ARGUMENT

Nous apprenons la géographie avec nos pieds, disent certains. J'ai commencé la photographie, car cela m'a aidé à comprendre le monde et à exprimer ma propre vision de ce que je ressens. Mes photographies sont ma façon de donner un sens à ce que je vois, à ce que je comprends, aux endroits où j'ai erré.

Je pratique ce qu'on appelle la photographie de rue ou, plus précisément, la photographie de l'errance, comme le suggère David Gibson: «les photographes de rue doivent se perdre». Je marche pour photographier, me perdant littéralement, parfois ne sachant pas exactement où je suis, pour révéler ce que je vois, pas nécessairement ce qui plairait aux autres; mais cela me permet de dire ce qui m'importe sur les lieux et les gens. Ma photographie élargit mon expérience d'enseignement et de recherche en urbanisme et aménagement du territoire. C'est une autre façon de continuer à pratiquer ce que j'ai fait pendant si longtemps. Comme le propose Elliot Erwitt, «la photographie est un art d'observation. Il s'agit de trouver quelque chose d'intéressant dans un endroit ordinaire ... J'ai trouvé que cela n'avait rien à voir avec les choses que vous voyez et tout à voir avec la façon dont vous les voyez. » Mes photographies en disent autant sur les lieux que j'ai vus que sur moi. «Nous ne voyons pas les choses telles qu'elles sont, nous voyons les choses telles que nous sommes», a écrit Anaïs Nin.

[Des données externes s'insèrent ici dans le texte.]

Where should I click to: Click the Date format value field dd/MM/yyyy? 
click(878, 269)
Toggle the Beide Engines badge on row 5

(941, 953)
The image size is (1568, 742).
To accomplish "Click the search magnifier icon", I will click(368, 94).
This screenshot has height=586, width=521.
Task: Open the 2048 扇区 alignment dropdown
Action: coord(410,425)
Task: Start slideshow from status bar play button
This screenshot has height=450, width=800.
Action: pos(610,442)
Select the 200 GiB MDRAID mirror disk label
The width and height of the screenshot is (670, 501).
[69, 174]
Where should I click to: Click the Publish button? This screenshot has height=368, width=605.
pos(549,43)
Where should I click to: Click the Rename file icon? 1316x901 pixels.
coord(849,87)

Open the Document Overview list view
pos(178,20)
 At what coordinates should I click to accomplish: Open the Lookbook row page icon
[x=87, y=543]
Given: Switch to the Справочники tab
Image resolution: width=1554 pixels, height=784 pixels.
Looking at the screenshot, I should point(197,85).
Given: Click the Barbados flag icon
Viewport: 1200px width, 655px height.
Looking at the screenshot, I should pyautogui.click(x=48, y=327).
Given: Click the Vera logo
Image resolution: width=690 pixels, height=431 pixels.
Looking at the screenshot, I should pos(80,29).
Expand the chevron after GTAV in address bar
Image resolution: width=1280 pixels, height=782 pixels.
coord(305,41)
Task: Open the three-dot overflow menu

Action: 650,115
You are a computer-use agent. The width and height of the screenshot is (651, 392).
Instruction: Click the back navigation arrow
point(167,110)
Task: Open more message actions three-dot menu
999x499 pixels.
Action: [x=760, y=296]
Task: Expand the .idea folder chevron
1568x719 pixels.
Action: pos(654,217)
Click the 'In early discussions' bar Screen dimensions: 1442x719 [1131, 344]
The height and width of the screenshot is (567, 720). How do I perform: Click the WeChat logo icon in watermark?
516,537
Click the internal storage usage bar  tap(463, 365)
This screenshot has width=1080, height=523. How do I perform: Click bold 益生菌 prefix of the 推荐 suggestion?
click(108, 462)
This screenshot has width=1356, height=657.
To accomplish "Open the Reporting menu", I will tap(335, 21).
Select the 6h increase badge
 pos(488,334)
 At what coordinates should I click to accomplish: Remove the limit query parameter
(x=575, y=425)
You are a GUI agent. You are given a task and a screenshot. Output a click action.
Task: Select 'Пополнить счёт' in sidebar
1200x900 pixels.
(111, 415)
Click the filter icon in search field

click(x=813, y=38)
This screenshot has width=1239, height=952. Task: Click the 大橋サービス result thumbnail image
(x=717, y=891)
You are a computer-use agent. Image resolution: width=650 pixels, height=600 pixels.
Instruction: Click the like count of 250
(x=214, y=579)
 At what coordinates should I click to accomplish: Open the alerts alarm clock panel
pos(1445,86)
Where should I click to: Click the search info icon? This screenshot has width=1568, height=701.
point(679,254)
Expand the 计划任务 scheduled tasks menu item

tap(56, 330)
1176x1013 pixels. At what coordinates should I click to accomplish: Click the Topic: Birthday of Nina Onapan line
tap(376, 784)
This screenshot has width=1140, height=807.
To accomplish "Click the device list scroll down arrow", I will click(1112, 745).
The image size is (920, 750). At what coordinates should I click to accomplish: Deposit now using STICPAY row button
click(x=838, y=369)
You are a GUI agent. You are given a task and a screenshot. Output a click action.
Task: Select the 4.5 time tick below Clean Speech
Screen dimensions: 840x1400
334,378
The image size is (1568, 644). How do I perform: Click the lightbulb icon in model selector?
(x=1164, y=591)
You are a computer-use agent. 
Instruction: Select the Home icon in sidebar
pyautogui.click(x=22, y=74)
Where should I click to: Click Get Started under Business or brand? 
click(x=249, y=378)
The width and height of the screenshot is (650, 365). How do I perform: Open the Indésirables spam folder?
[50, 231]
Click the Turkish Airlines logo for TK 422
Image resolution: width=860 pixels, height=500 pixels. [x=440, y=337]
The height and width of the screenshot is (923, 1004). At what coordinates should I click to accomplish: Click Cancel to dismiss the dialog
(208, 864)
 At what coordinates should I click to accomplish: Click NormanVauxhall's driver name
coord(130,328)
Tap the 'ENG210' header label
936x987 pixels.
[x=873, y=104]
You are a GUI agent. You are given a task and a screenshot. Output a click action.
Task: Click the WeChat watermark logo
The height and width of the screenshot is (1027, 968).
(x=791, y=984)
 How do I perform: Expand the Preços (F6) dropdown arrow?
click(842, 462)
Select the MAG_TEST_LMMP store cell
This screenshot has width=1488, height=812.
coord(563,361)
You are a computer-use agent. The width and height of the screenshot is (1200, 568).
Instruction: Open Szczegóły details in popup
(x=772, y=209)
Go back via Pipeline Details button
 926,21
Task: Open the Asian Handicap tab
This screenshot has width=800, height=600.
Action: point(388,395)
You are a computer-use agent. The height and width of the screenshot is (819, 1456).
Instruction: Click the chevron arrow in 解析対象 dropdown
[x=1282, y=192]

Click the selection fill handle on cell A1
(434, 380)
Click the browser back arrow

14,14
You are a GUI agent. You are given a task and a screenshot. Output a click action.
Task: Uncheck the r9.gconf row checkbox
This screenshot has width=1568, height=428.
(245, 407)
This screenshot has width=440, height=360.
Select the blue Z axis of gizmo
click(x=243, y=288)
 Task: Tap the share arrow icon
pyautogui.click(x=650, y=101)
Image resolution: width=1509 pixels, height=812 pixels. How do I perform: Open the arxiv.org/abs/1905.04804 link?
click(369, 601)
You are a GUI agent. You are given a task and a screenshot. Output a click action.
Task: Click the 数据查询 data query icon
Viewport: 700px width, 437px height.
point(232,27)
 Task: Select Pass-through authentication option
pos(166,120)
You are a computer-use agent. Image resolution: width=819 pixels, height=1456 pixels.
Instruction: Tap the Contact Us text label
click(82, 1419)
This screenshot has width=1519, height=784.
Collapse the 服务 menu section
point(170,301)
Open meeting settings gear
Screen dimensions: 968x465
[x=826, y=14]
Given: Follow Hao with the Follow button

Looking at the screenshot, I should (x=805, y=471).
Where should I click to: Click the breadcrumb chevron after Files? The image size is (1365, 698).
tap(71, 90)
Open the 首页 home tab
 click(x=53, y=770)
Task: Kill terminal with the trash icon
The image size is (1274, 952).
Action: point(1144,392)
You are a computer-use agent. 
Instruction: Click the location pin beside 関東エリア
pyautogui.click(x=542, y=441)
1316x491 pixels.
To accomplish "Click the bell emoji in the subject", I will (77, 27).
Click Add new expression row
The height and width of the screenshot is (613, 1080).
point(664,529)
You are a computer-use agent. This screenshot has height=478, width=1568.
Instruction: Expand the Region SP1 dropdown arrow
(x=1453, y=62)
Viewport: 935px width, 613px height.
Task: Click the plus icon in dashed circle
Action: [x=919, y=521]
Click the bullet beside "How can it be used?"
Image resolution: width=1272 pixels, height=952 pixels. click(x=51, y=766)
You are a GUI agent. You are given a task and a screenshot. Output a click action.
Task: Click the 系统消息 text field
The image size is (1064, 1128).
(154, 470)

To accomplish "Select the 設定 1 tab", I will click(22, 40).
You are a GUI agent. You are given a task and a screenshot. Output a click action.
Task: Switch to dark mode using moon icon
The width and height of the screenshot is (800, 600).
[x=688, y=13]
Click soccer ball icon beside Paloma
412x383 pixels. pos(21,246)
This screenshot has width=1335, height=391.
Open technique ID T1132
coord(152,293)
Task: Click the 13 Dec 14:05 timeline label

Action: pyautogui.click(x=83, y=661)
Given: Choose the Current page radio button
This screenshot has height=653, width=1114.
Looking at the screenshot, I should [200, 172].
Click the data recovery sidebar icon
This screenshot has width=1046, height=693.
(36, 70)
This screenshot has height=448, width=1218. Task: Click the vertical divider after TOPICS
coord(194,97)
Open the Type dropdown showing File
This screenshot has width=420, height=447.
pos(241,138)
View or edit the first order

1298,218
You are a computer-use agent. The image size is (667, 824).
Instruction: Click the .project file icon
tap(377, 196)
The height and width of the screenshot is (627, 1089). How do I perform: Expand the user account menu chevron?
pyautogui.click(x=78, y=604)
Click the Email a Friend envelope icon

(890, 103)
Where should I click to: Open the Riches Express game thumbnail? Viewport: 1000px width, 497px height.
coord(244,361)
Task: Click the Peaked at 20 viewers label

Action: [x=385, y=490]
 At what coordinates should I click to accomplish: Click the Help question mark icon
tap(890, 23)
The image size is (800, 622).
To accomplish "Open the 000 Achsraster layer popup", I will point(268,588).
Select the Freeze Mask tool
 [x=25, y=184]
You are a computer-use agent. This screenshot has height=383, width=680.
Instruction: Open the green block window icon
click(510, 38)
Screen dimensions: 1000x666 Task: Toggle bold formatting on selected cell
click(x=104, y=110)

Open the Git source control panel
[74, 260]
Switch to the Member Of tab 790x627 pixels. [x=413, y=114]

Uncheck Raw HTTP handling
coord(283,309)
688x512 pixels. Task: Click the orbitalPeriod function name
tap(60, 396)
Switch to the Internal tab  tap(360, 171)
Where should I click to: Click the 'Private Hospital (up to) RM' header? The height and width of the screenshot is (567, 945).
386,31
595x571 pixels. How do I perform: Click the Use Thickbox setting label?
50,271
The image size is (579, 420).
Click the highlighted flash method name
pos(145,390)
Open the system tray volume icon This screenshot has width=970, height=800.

Cela me relie au monde et aux gens, à ceux qui sont sur les photos et à ceux qui les regardent. Cela m'aide à grandir en tant que personne.

 

Être photographe, c'est apprendre une géographie des lieux, certains communs, certains peu communs, mais surtout c'est une géographie de la lenteur. Mes photographies témoignent d'une géographie très personnelle, partielle et incomplète, du monde où je vis. La photographie m'oblige à prendre du temps, à observer, à trouver ce qui peut m'émouvoir, à révéler ce que certains d'entre nous verront, sans voir, à révéler l'essentiel. Il s'agit plus d'émotion, plus de ce que je peux apprendre et dire que de beauté.

BIO

Je photographie depuis mon adolescence, après avoir découvert, avec l'aide de mon père, le pouvoir de la photographie. J'ai appris à photographier en argentique, et j'ai développé et imprimé en noir et blanc et en couleur (à partir de diapositives). J'ai abandonné la photographie pendant de nombreuses années et je suis revenu récemment, quand le numérique s'est imposé en photographie. Je photographie toujours sur film, parfois sur film instantané, mais je travaille principalement avec un appareil numérique. Je suis principalement autodidacte, mais j'ai eu la chance de suivre des cours et des ateliers inspirants (à Cobourg, Montréal, Percé, Rockport) qui m'ont permis de mieux comprendre ce qu'est la photographie, ce qu'elle signifie et comment faire ressortir ma vision.